Health services in prison

Corrections provides primary healthcare in prisons, and we are required under legislation to provide treatment that is reasonably necessary, and the standard of healthcare must be reasonably equivalent to that which is provided to the public. The health service is comparable to what a person would access from a general practitioner in the community, though it is nurse led. Health services are important as they contribute to an offender being physically and mentally well enough to focus on rehabilitation.

Healthcare provided within the prison network has been near or above target levels in 2015/16. Over 100,000 consultations with healthcare staff have taken place, 99% of newly received prisoners received a health triage on their day of reception, and 92% of prisoners identified as requiring a cardiovascular risk assessment received one within eight weeks of reception. All prison health centres retained Cornerstone® accreditation following annual reviews.
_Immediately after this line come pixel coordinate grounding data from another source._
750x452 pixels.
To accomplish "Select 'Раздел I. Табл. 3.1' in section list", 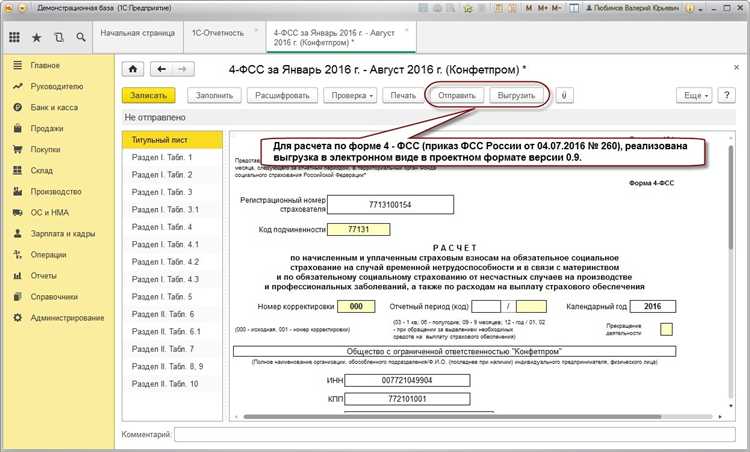I will pyautogui.click(x=167, y=208).
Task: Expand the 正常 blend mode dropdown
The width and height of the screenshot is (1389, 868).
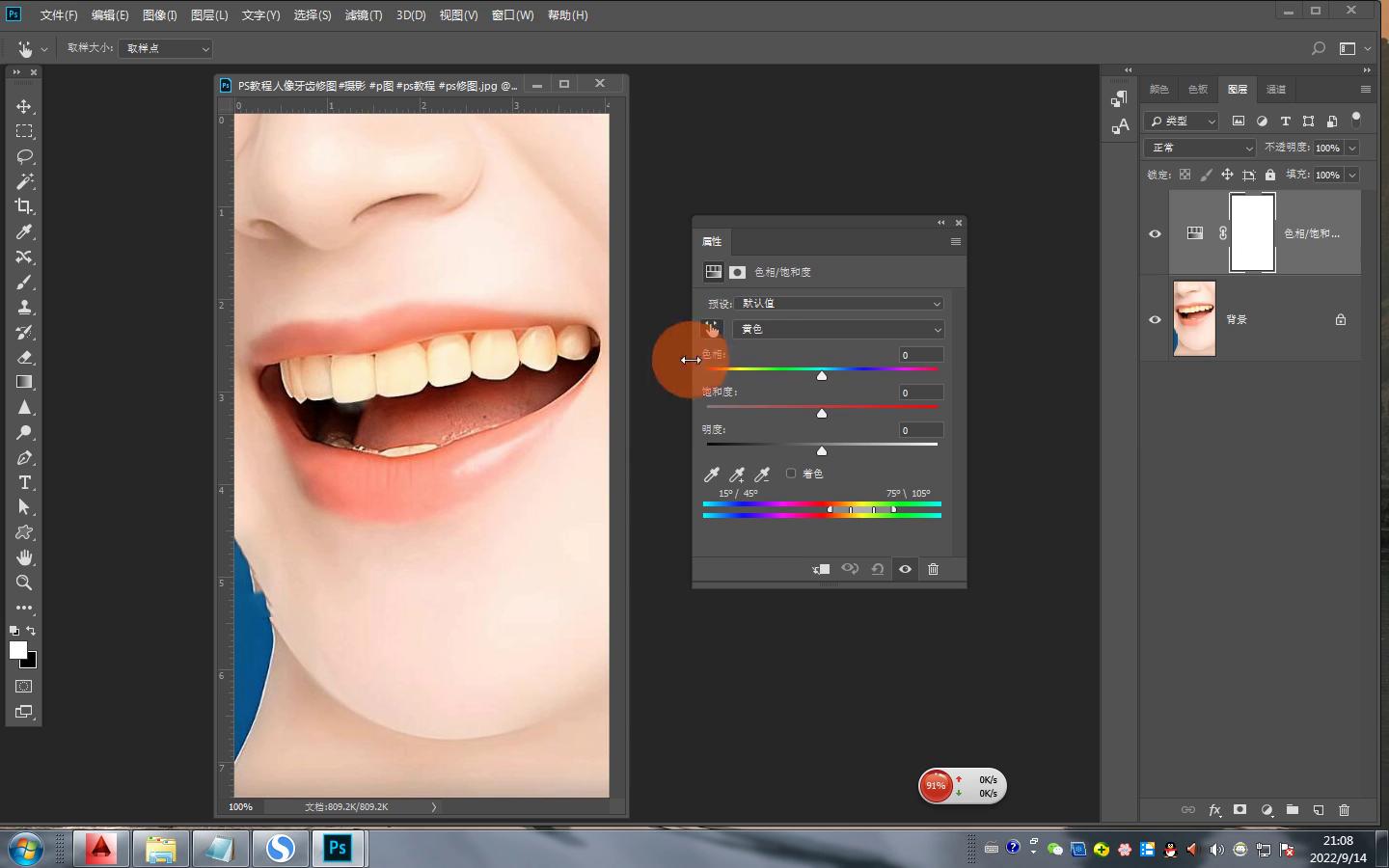Action: tap(1200, 148)
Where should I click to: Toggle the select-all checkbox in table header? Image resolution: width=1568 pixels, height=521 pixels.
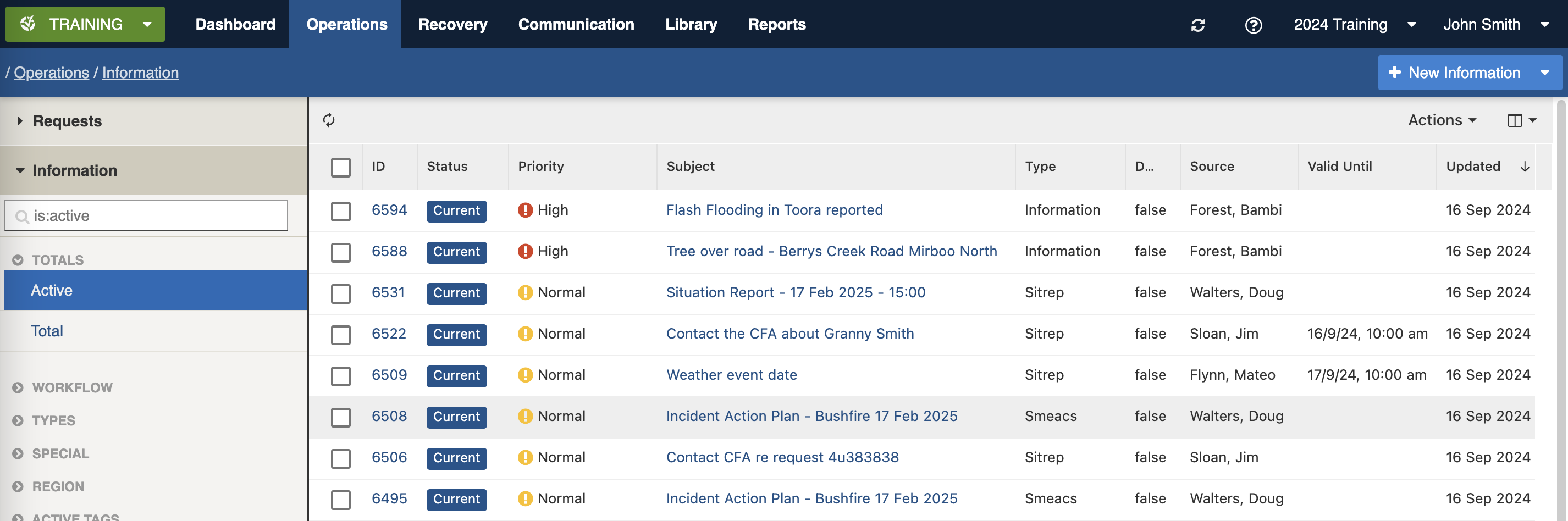[340, 168]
The Cornerstone® accreditation is provided by the Royal NZ College of General Practitioners, and provides assurance that the systems, policies and procedures are in place to provide a service similar to a general practice.

High Dependency Unit

At the end of 2015 the High Dependency Unit (HDU) at Rimutaka Prison opened a new 10 bed wing, bringing the number of prisoners who can be accommodated up to 30.

Most older and disabled prisoners are managed in mainstream prison units, but the HDU opened in 2012 to house prisoners with health issues that make it difficult for them to function independently, but who are not eligible for release.

Most prisoners in the HDU are older (70s or 80s) with medical conditions, and need help with the activities of daily life such as showering, toileting and eating. They may suffer from dementia. Some are younger prisoners with significant health conditions, who need more help than they could easily access within a mainstream unit.

Prisoners are accommodated in a single cell, each containing a shower, toilet and a hospital-type bed. A disabled accessible shower room is available, along with a health office with medication administration facilities and a treatment room.

The prison population is getting older, in-line with the rest of the country. In June 2016 there were 130 prisoners aged over 70, compared with 51 in 2011.

Unnatural deaths in prisons

The most common cause of unnatural death in prison is suicide. Suicide is a serious health and social issue for New Zealand as well as for the offenders that Corrections has responsibility for. New Zealand has one of the highest rates of suicide among developed countries.

Statistics New Zealand6 measures the rates of suicide deaths per 100,000 every four years. In 2012, the number of men who committed suicide was 18.1 per 100,000 and the number of Mäori male who committed suicide was 25.6 per 100,000. The statistics are significant for Corrections as around 90% of our offenders in prison are male and just over half of our prison population identify as Mäori.

As a result of Corrections awareness around mental health and suicide, clear guidelines, good practice and capable staff, unnatural deaths were avoided in 70% of cases where staff intervened in instances of life threatening self-harm by prisoners. It can be difficult to prevent someone from harming themselves if they are determined to do so. The number of unnatural deaths in prisons has increased since last year, as has the number of self-harm threat to life incidents.

Financial yearUnnatural deathsSelf-harm threat to life incidents

Following an unnatural death, a ‘Death in Custody Review’ is undertaken by the Chief Inspector of the Corrections Inspectorate (monitored by the Ombudsmen) and the Coroner undertakes an inquest, both of these outcomes can take 6-12 months depending on the complexity of the incident.

Justified complaints to the Corrections Inspectorate

The Inspectorate is Corrections’ second tier of complaints resolution. As such, it is effectively our last opportunity to resolve a complaint before the involvement of external agencies or court action.

There were over 1,000 complaints referred to the Corrections Inspectorate in 2015/16. Of the complaints received, 38 (3.5%) were found to be justified. Of the 38 justified complaints, six were upheld for reasons of materiality and 32 for not meeting process requirements.